*Brief*. The expected output is each line below containing "computer", copied in full.

Extracted data entries
○ ○ ○ ○ ○
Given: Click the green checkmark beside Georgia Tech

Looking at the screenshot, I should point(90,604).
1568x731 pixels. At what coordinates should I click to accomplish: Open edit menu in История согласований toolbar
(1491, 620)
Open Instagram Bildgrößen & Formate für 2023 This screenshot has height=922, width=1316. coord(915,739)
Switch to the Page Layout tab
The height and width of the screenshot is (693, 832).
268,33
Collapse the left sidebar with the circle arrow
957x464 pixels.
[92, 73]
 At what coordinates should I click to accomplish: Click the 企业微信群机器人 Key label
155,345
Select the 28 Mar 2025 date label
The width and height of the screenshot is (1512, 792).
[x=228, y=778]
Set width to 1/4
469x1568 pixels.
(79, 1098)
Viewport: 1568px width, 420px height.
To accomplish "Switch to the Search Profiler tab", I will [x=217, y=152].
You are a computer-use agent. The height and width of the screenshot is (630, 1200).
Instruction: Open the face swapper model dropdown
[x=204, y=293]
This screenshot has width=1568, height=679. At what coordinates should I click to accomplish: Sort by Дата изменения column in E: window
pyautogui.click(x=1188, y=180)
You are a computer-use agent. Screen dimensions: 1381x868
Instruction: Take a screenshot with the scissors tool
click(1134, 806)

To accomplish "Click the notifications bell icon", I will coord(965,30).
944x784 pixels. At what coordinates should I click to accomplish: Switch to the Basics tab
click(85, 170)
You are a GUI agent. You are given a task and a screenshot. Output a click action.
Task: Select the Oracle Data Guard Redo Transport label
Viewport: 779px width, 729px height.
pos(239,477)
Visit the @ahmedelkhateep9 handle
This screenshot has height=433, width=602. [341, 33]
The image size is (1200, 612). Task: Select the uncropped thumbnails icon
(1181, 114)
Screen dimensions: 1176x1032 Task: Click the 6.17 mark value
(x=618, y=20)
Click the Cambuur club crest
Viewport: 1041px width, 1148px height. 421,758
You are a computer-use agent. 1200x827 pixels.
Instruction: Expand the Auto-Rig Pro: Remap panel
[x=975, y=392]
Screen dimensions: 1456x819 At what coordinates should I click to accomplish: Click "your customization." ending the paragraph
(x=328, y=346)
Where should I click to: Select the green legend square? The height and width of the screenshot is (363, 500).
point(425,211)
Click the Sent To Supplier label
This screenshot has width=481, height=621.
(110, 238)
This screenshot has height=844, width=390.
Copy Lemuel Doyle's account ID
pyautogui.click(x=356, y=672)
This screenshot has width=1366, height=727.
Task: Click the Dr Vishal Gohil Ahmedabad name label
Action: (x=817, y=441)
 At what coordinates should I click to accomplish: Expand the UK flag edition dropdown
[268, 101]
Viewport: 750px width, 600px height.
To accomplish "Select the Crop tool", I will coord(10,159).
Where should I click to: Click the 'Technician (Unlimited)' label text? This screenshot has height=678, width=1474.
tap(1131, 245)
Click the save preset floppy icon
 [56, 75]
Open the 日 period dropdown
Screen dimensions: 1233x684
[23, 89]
○ ○ ○ ○ ○
*Result below*.
You are a computer-use agent. The height and width of the screenshot is (630, 1200).
You are a computer-use agent. Screen dimensions: 1381x868
You are a computer-use agent. 1200x827 pixels.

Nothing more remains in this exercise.